Plugin-registered gateway RPC methods may request their own operator scope, but these reserved core prefixes always resolve to operator.admin (src/shared/gateway-method-policy.ts): config.*, exec.approvals.*, wizard.*, update.*.

Method scope is only the first gate. Some slash commands reached through chat.send apply stricter command-level checks: persistent /config set and /config unset writes require operator.admin even for gateway clients that already hold a lower operator scope.

node.pair.approve has an extra approval-time scope check on top of the base method scope (operator.pairing), based on the pending request's declared commands (src/infra/node-pairing-authz.ts):

Declared commands	Required scopes
none	`operator.pairing`
non-exec commands	`operator.pairing` + `operator.write`
includes `system.run`, `system.run.prepare`, or `system.which`	`operator.pairing` + `operator.admin`

Presence

system-presence returns entries keyed by device identity, including deviceId, roles, and scopes, so UIs can show one row per device even when it connects as both operator and node.
node.list includes optional lastSeenAtMs and lastSeenReason. Connected nodes report current connection time with reason connect; paired nodes can also report durable background presence via a trusted node event.

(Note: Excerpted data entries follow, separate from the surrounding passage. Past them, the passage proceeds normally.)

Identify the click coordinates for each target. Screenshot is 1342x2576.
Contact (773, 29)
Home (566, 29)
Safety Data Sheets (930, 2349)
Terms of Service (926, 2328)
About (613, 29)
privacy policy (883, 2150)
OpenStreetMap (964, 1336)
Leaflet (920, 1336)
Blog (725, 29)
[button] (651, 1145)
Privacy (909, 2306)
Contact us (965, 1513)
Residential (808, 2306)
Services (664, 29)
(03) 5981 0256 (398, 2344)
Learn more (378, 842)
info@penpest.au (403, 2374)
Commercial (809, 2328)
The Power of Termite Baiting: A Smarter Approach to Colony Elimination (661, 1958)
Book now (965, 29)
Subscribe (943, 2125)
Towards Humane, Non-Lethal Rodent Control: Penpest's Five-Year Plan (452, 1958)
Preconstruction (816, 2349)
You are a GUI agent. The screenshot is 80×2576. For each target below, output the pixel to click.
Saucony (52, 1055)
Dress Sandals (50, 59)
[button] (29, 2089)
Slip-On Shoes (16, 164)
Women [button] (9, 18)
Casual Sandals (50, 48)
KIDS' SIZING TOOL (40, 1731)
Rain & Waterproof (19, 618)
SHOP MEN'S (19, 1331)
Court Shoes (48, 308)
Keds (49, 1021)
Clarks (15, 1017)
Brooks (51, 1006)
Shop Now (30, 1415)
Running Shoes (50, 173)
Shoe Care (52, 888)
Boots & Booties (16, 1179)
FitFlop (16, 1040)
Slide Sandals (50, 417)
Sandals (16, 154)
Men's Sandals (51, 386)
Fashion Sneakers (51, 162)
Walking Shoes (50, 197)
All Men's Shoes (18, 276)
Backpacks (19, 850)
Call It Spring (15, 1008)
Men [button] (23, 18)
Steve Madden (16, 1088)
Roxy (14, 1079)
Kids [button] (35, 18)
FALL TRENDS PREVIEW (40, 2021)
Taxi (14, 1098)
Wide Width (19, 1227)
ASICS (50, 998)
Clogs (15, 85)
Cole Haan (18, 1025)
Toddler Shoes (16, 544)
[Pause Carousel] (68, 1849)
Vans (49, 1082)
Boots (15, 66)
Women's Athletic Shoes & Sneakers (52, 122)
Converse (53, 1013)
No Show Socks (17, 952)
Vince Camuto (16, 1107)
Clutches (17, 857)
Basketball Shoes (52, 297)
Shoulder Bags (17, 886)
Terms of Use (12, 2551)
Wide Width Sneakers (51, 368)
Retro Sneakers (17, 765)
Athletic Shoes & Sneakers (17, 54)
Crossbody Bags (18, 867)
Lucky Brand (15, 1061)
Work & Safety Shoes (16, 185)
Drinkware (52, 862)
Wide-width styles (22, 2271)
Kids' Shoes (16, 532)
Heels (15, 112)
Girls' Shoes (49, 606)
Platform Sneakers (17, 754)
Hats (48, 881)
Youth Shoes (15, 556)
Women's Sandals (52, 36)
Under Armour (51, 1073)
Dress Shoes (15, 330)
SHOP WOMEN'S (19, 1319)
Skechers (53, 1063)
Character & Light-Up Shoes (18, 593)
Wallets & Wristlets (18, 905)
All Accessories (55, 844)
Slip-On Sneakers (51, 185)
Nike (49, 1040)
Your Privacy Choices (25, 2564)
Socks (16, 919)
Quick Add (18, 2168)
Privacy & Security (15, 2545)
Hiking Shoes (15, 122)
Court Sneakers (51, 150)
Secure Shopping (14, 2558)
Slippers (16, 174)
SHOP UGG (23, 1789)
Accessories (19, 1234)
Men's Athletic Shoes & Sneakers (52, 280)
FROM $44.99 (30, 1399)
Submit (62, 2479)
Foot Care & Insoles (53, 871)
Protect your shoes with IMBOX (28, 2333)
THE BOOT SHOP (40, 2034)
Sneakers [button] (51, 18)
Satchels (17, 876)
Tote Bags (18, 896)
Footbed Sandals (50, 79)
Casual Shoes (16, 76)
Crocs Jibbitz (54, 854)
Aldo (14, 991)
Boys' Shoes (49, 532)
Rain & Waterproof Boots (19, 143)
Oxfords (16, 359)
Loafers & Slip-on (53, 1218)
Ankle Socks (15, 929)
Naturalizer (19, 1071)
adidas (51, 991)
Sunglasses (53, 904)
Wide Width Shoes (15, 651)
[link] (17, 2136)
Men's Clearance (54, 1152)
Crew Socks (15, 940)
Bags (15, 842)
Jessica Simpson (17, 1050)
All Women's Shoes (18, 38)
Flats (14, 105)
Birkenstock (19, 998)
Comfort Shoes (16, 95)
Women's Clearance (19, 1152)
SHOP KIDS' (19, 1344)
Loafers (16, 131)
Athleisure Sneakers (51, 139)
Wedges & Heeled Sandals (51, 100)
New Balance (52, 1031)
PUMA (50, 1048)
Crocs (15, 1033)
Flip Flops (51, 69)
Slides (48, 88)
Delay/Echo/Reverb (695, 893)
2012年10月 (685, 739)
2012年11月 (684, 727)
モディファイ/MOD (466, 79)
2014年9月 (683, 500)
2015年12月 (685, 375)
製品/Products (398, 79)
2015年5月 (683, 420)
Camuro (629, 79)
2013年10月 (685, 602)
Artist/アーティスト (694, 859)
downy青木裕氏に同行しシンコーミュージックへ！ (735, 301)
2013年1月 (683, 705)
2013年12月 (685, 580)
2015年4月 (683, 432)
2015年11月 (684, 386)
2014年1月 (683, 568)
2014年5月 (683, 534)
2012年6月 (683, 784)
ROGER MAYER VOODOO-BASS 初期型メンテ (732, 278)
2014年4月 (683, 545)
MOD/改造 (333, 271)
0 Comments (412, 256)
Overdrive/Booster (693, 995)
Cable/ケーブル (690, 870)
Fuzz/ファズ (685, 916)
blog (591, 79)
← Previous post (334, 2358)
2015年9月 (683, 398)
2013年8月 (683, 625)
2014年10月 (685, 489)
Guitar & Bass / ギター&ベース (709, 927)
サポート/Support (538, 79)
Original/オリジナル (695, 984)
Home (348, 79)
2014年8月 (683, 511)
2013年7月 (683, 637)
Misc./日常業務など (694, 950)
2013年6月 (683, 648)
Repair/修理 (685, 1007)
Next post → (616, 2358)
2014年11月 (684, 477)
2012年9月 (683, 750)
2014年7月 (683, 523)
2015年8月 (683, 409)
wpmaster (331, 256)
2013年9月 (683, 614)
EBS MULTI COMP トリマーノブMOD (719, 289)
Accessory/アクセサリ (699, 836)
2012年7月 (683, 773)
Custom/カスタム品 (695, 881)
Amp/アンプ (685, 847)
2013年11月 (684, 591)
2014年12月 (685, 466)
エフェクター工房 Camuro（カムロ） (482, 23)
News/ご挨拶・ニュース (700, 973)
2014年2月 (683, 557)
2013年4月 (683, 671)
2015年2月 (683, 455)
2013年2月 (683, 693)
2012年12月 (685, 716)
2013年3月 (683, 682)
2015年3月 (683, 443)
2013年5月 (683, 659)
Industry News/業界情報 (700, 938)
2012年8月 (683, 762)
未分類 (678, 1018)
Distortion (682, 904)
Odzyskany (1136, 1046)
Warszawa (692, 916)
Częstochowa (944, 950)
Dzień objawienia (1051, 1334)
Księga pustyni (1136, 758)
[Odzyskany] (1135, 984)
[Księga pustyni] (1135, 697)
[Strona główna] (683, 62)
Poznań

Node background alive event

Nodes call node.event with event: "node.presence.alive" to record that a paired node was alive during a background wake, without marking it connected:

{
  "event": "node.presence.alive",
  "payloadJSON": "{\"trigger\":\"silent_push\",\"sentAtMs\":1737264000000,\"displayName\":\"Peter's iPhone\",\"version\":\"2026.4.28\",\"platform\":\"iOS 18.4.0\",\"deviceFamily\":\"iPhone\",\"modelIdentifier\":\"iPhone17,1\",\"pushTransport\":\"relay\"}"
}

trigger is a closed enum: background, silent_push, bg_app_refresh, significant_location, manual, connect. Unknown values normalize to background (src/shared/node-presence.ts). The event only persists for authenticated node device sessions; device-less or unpaired sessions return handled: false.

Successful gateways return a structured result:

{
  "ok": true,
  "event": "node.presence.alive",
  "handled": true,
  "reason": "persisted"
}

Older gateways may return only { "ok": true } for node.event; treat that as an acknowledged RPC, not durable presence persistence.

Broadcast event scoping

Server-pushed broadcast events are scope-gated so pairing-scoped or node-only sessions do not passively receive session content (src/gateway/server-broadcast.ts):

Chat, agent, and tool-result frames (streamed agent events, tool-result events) require at least operator.read. Sessions without it skip these frames entirely.
Plugin-defined plugin.* broadcasts are gated to operator.write or operator.admin by default; explicit entries such as plugin.approval.requested / plugin.approval.resolved use operator.approvals instead.
Status/transport events (heartbeat, presence, tick, connect/disconnect lifecycle) stay unrestricted so transport health is observable to every authenticated session.
Unknown broadcast event families are scope-gated by default (fail-closed) unless a registered handler explicitly relaxes them.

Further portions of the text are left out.